= Power Strike =

Video game series

Power Strike is a series of vertically scrolling shooter video games, developed by Compile for the Master System and Game Gear. It consists of three titles, only one of which was designed from the ground up as a Power Strike title. The other two are Aleste games re-branded for release outside of Japan.

==Power Strike==

Originally released in Japan in 1988 under the name Aleste, Power Strike is a slightly stripped-down version of the game released for international audiences in the same year. Power Strike contains one less level than Aleste and the anime-styled storyline was removed. In the United States, Power Strike is notable because it was the first mail-order only Master System title. It was also the only title in the Power Strike series to be released in the United States. The US release was initially a mail-only limited edition, however it did later see some retail distribution at Toys R' Us and other American chains. The European release was always a regular retail package.
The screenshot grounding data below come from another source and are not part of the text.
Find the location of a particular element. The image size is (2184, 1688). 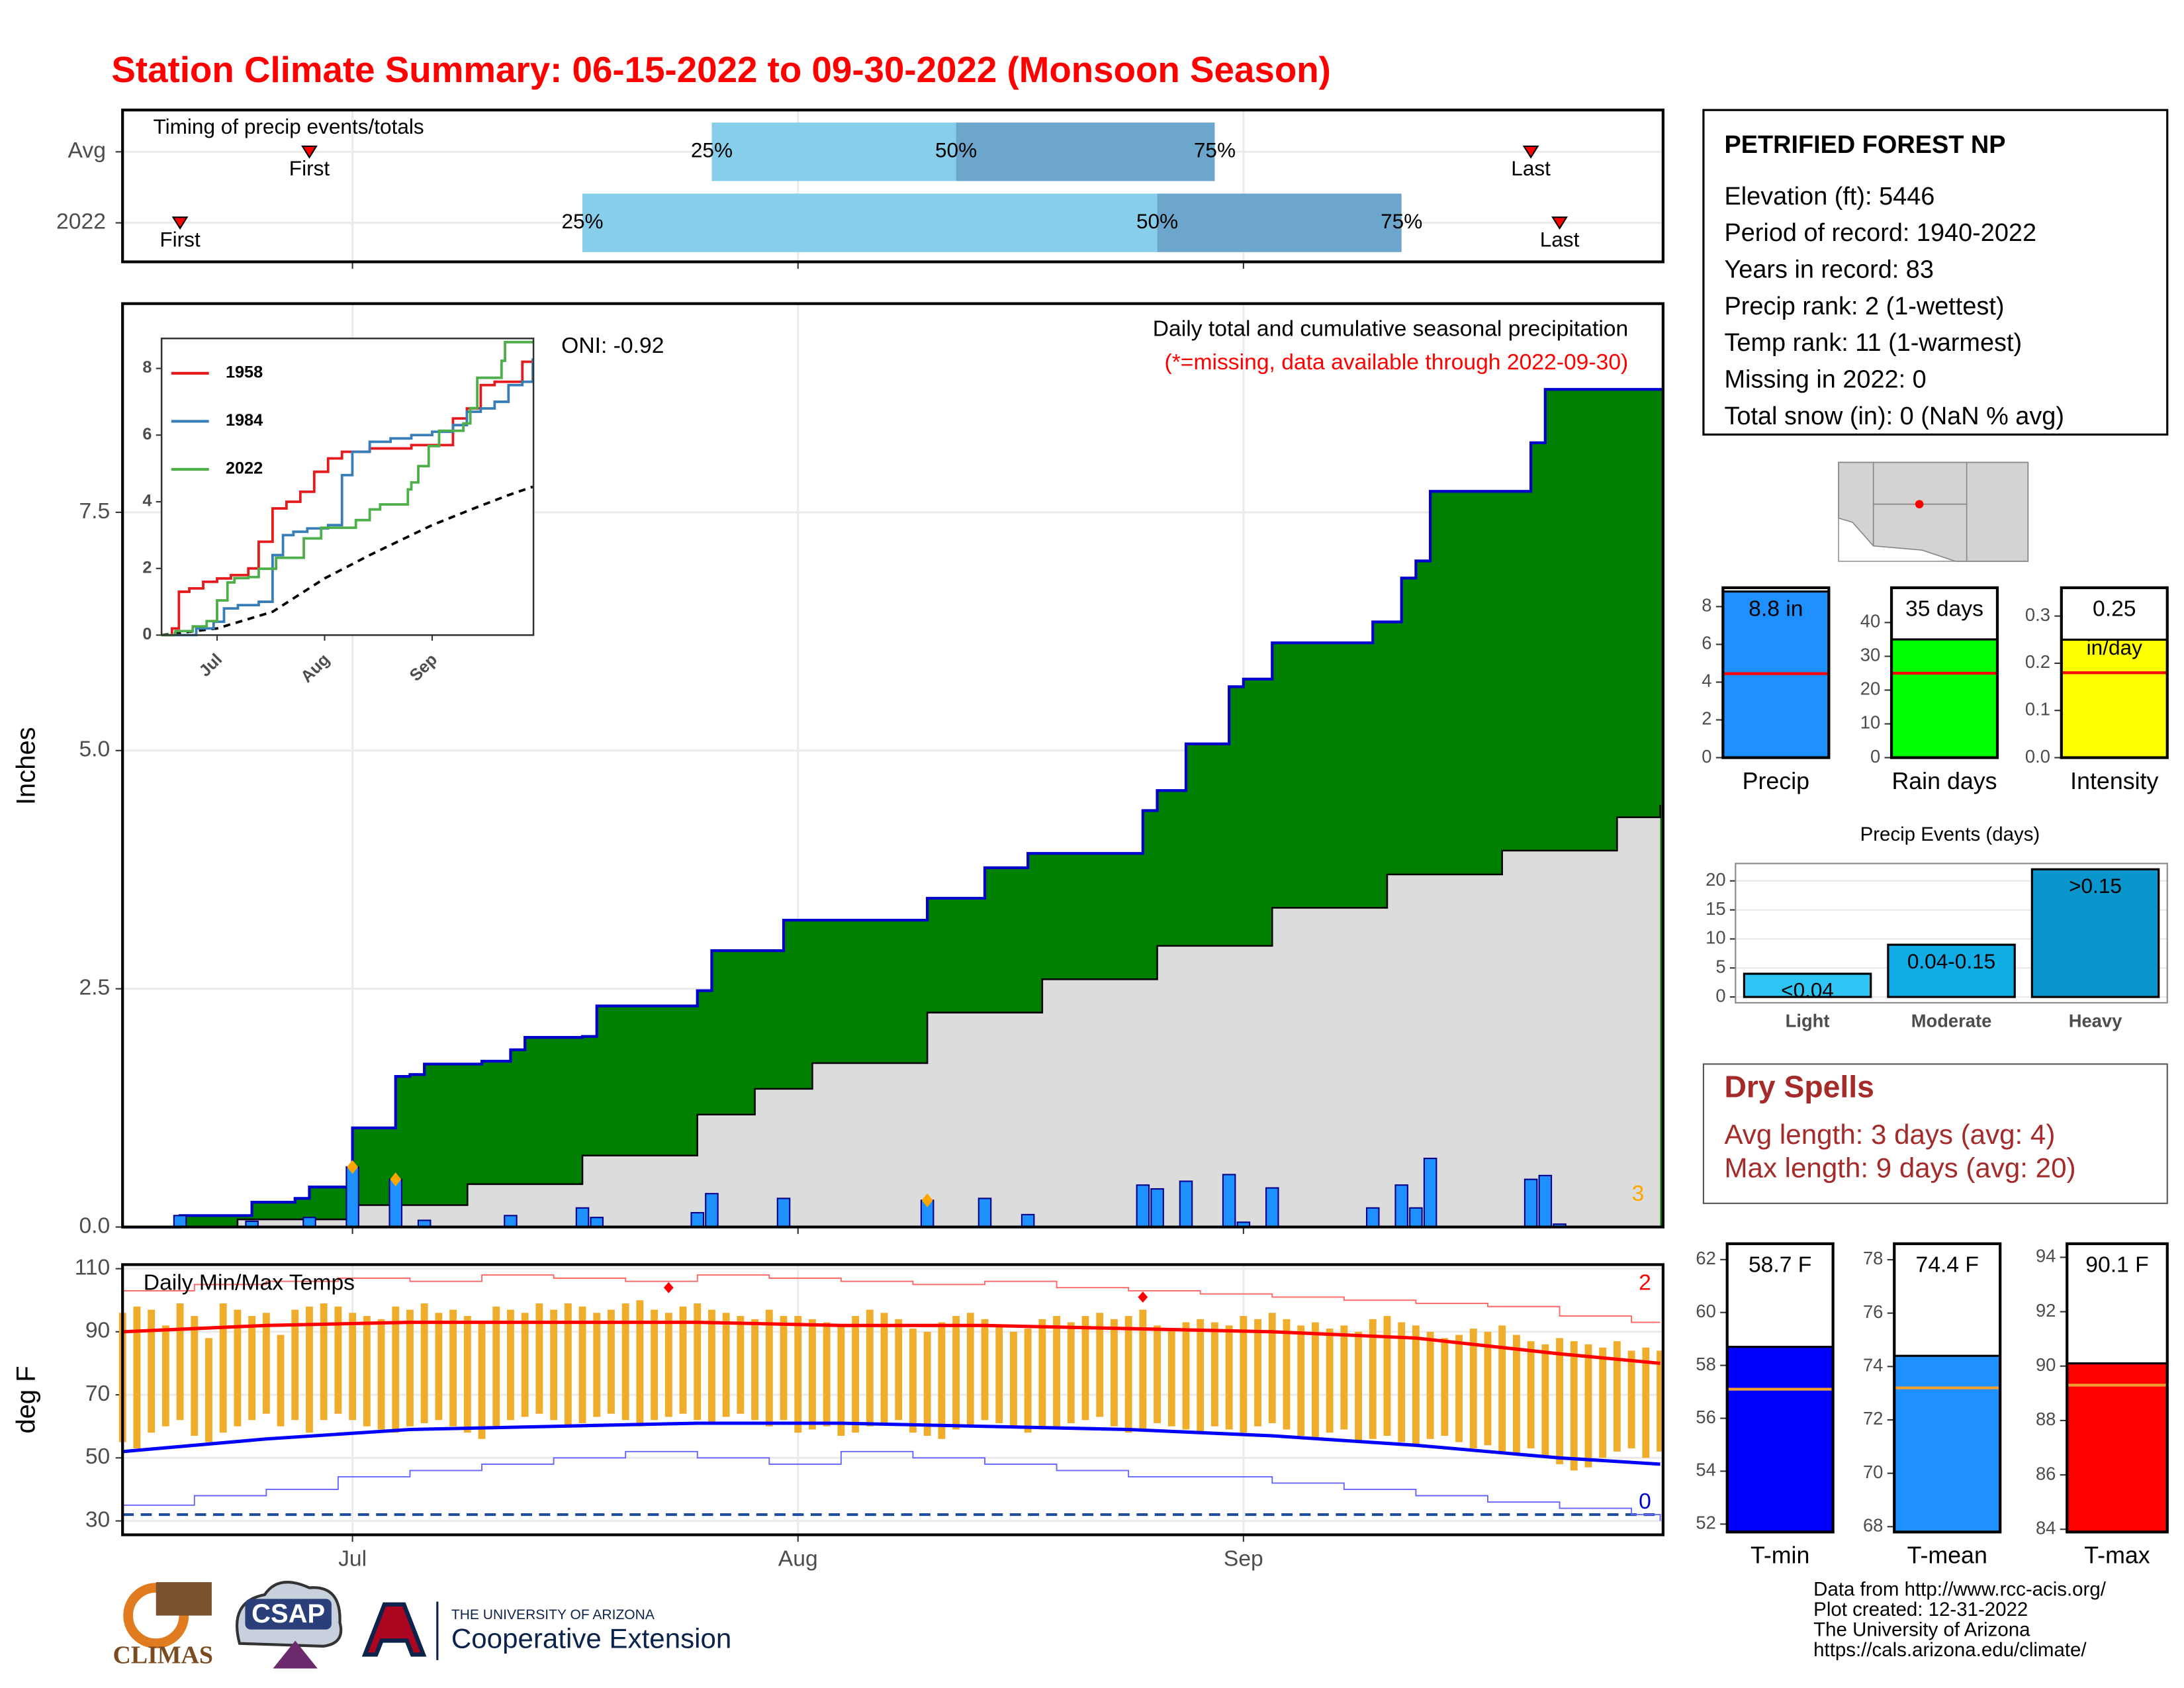

y-tick-label: 58 is located at coordinates (1706, 1364).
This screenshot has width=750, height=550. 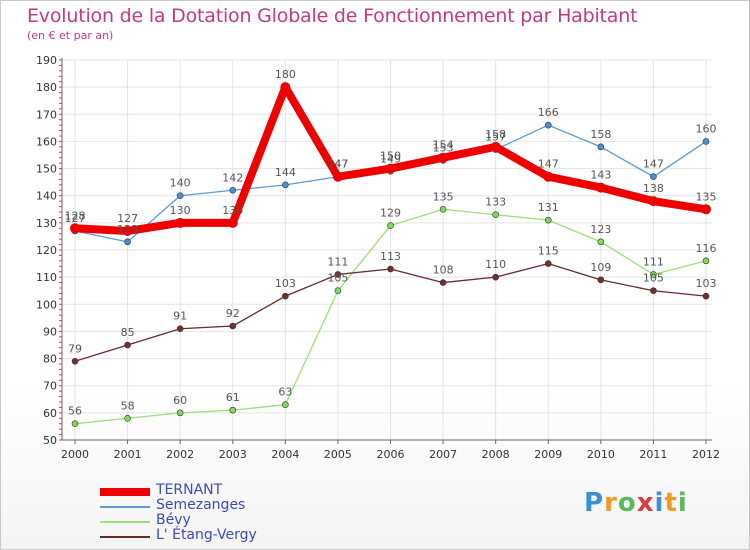 I want to click on y-tick-label: 110, so click(x=46, y=278).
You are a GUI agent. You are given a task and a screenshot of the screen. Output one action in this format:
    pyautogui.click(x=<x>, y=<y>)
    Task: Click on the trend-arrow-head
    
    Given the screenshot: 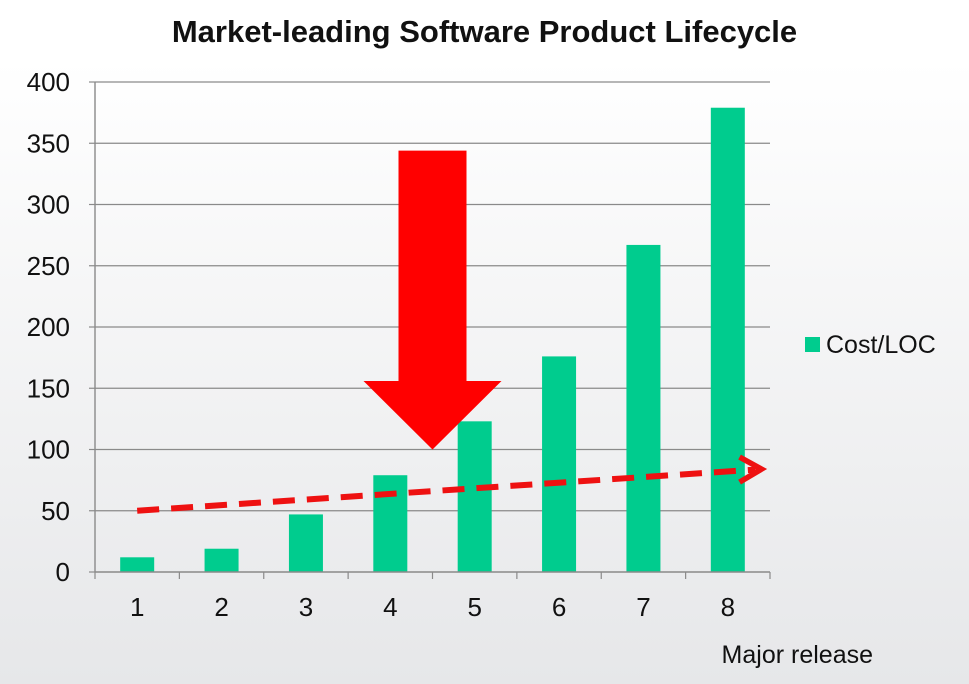 What is the action you would take?
    pyautogui.click(x=753, y=470)
    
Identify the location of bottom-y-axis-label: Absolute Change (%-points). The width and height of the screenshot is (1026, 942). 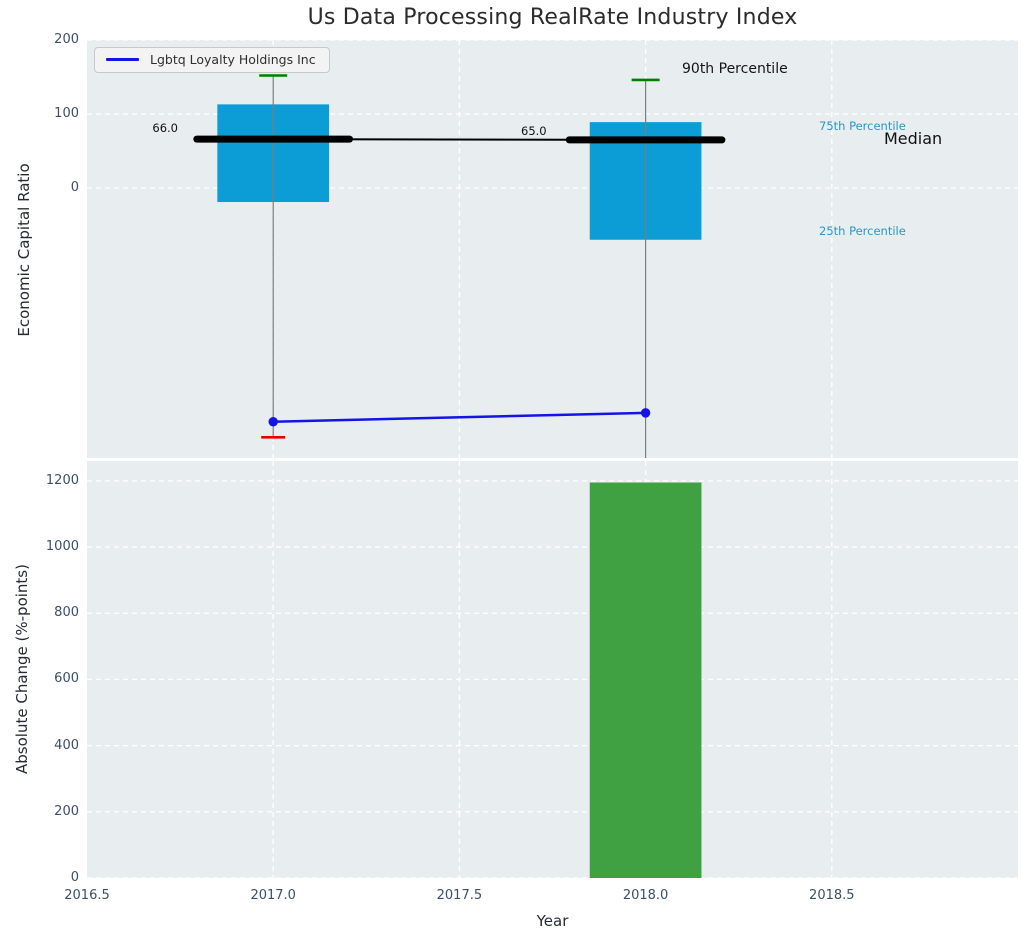
(22, 669).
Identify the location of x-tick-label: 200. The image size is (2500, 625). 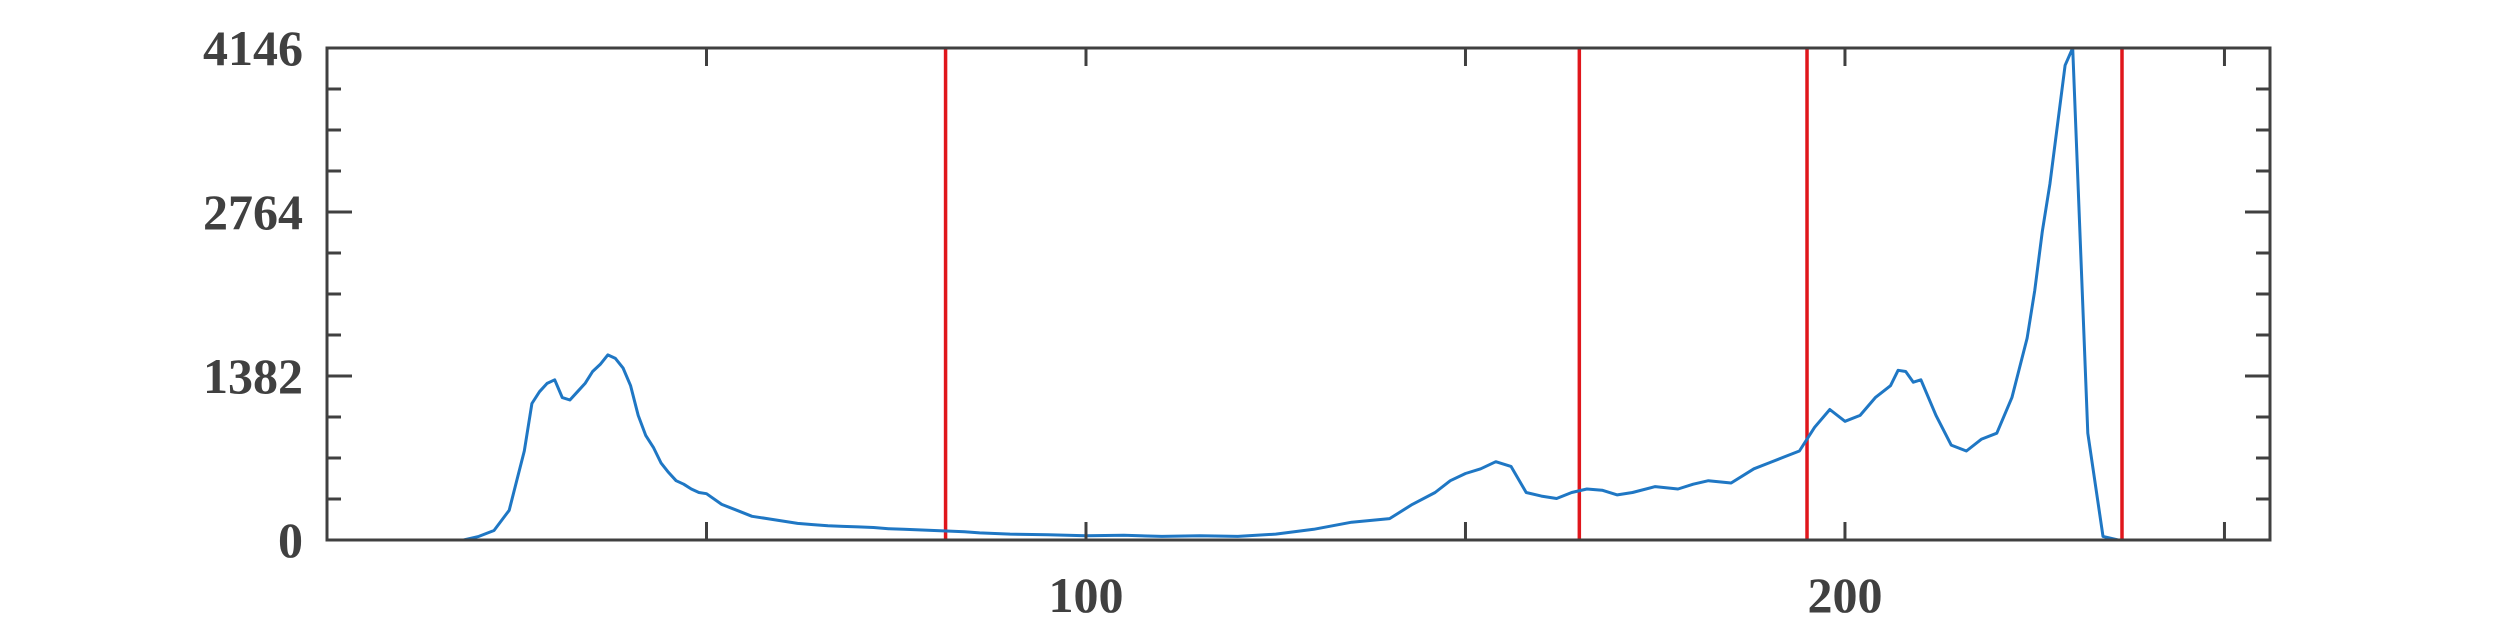
(1844, 595).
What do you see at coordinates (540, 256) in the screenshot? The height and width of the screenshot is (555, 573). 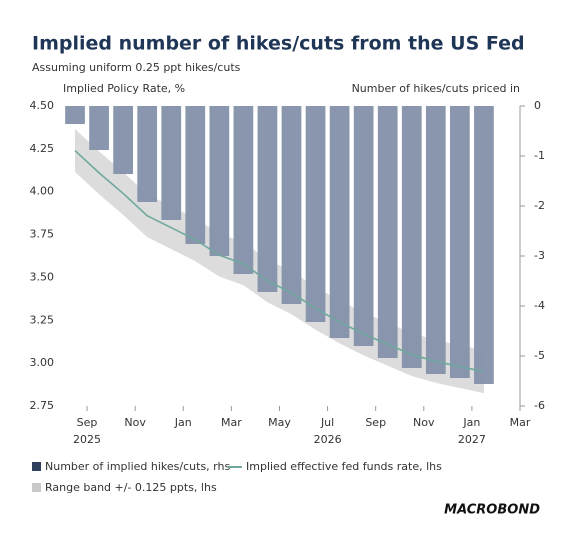 I see `y2-tick-label: -3` at bounding box center [540, 256].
==Power Strike II (Master System)==

Power Strike II, released in 1993 in Europe and Brazil for the Master System only, was the only game in the series designed from the ground up as a Power Strike game. It takes place in an alternate past in the 1930s, where players try to capture aerial pirates in retro-futuristic aircraft. The title plays similar to its predecessor, but adds a charged attack by holding the fire button.

==Power Strike II (Game Gear)==

Power Strike II, released in 1993 in Europe and Brazil for the Game Gear, was originally released in Japan under the name of GG Aleste II: Lance Bird. It is the sequel to GG Aleste rather than a Power Strike title.